◆ Problem statement
Range to copy from the entries below: the line containing "This screenshot has" through the line containing "The image size", inclusive. Retype only those lines, exactly, without any images.

◆ Data to use
□ □ □ □

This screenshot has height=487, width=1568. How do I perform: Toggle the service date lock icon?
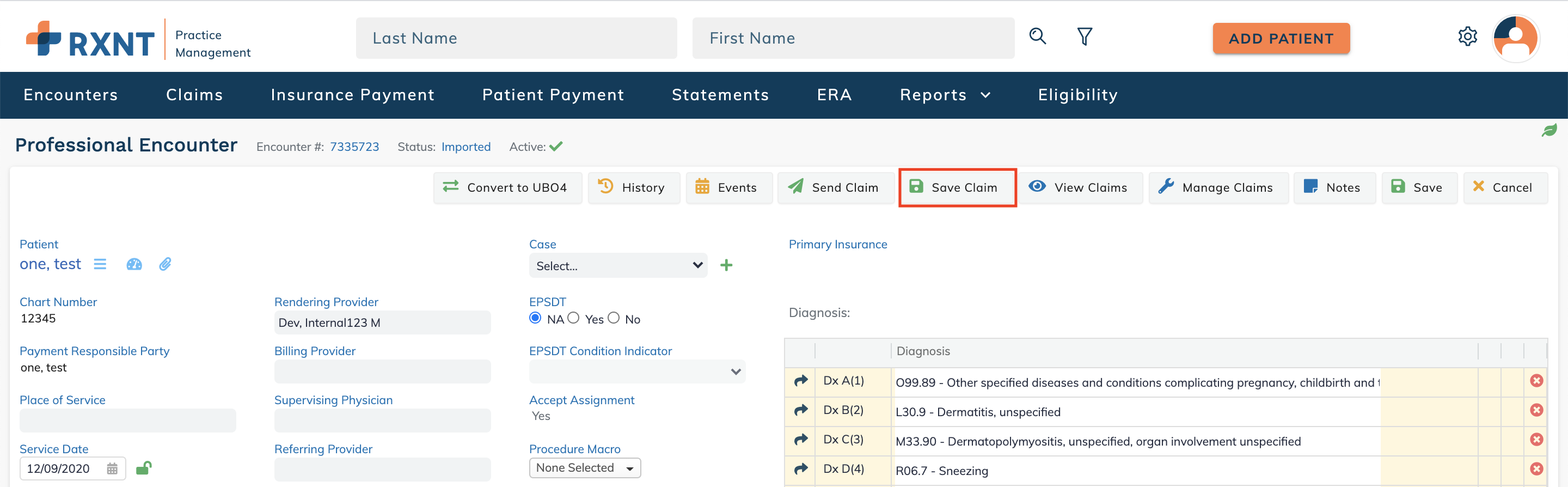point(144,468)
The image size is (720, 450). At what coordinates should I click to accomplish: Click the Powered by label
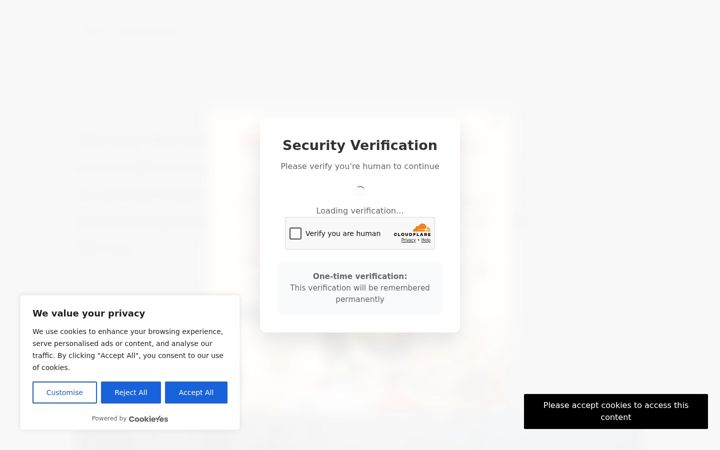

□ □ □ □

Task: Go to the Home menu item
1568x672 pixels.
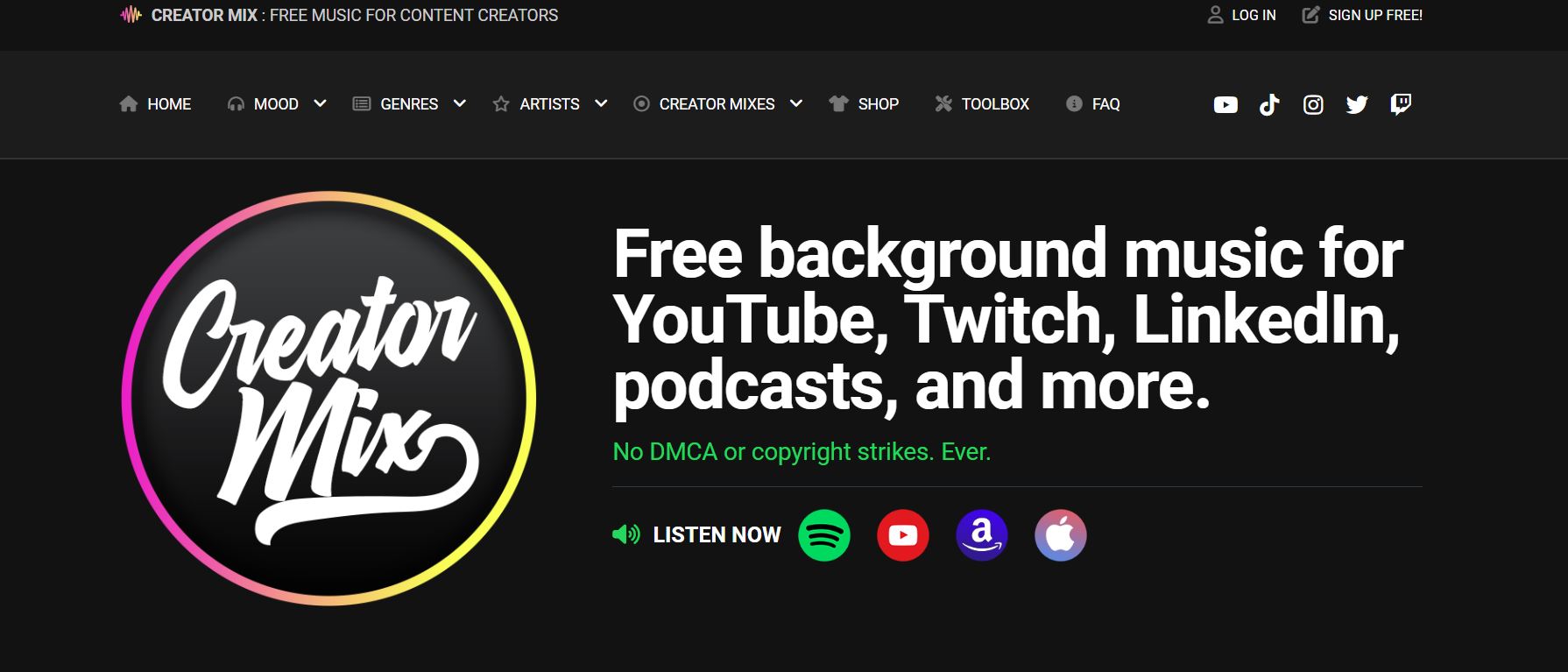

□ □ □ □

◆ Task output
This screenshot has height=487, width=1568. How do I perform: Toggle the service date lock icon?
point(144,468)
The image size is (720, 450). At what coordinates should I click to accomplish: Click the Powered by label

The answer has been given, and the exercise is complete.